Temporal and spatial distribution of Corticosteroidogenic Enzymes Immunoreactivity in developing human adrenal

Steroid hormones secreted by fetal adrenocortical cells are considered to be a requirement for a fetus to maintain intrauterine life, but, to date, the regulation of steroid hormone secretion has not been studied in detail in the human fetal adrenal gland. In this study, we examined the immunolocalization of steroidogenic enzymes and their local regulation, including adrenal 4-binding protein (Ad4BP or NR5A1), steroidogenic acute regulatory protein (StAR), P450 cholesterol side-chain cleavage (P450scc or CYP11A1), P450 17α-hydroxylase/17,20-lyase (P450c17 or CYP17), 3β-hydroxysteroid dehydrogenase/isomerase (3β-HSD), P450 21 hydroxylase (P450c21 or CYP21), dehydroepiandrosterone sulfotransferase (DHEA-ST), P450 oxidoreductase and cytochrome b5, in the human fetal adrenal gland (n=31) obtained from fetuses ranging in ages from 14 to 40 weeks of gestation. Ad4BP immunoreactivity was detected in all adrenocortical zones throughout gestation, suggesting that this nuclear protein is likely to be essential in the development of the human adrenal. Immunoreactivity for StAR, P450scc, P450c21, P450 oxidoreductase and cytochrome b5 was detected only in fetal and transitional zone between 14 and 22 weeks of gestation, but was detected in all three zones after 23 gestational weeks. 3β-HSD immunoreactivity was not detected in any of the three cortical zones prior to 22 weeks of gestation, but became discernible in the transitional zone and definitive zone after 23 weeks.

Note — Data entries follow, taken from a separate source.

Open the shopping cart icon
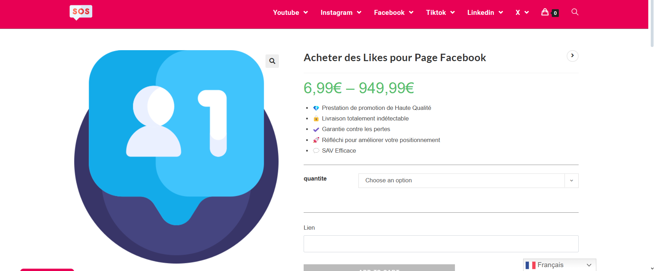Screen dimensions: 655x271 click(545, 12)
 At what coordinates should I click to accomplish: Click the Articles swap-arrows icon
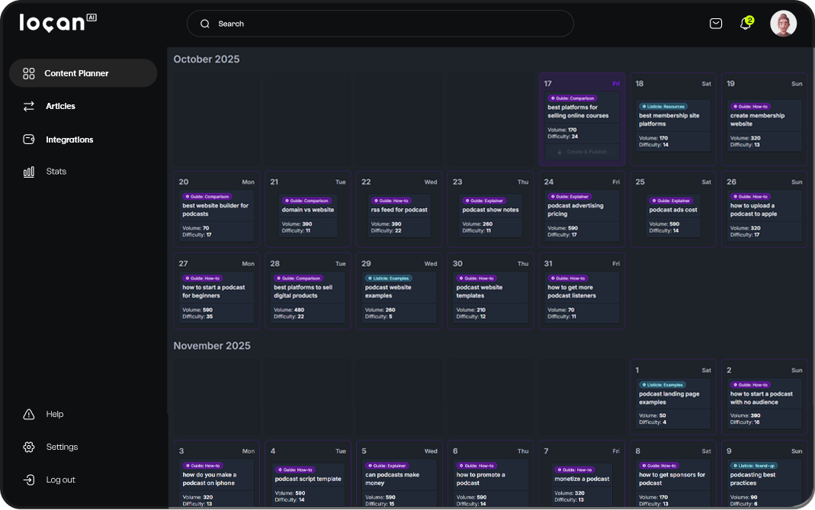pos(29,106)
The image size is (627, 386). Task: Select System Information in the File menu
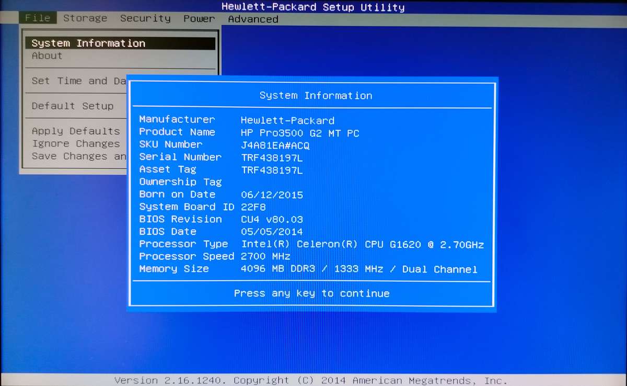point(88,43)
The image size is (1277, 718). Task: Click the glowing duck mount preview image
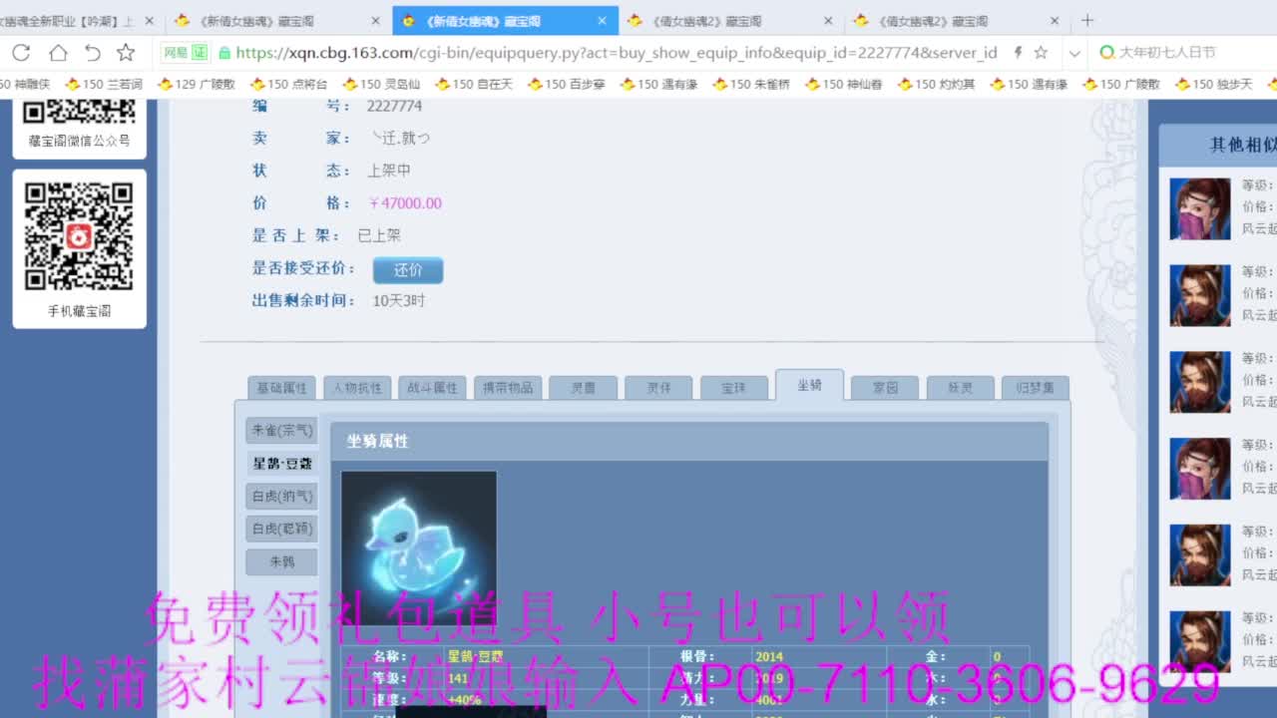tap(419, 546)
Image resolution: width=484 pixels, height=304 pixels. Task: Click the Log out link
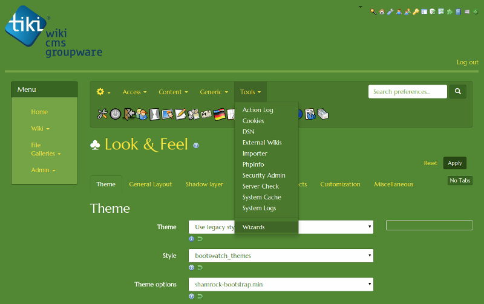(x=467, y=62)
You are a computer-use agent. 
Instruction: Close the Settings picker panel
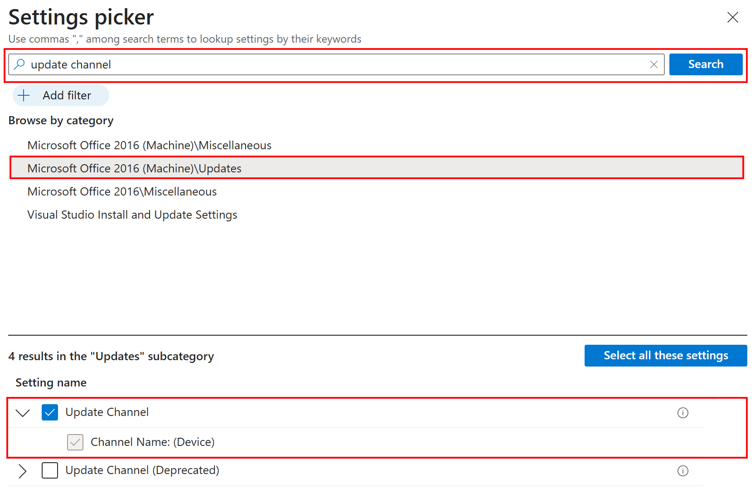pyautogui.click(x=732, y=17)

Immunoreactivity for P450c17 and DHEA-ST was detected in the transitional and fetal zones throughout gestation, but not in the definitive zone. These results suggest that the human adrenal cortex may produce dehydroepiandrosterone (DHEA) in the transitional and fetal zones throughout gestation, and cortisol in the transitional zone after the 23rd week of gestation.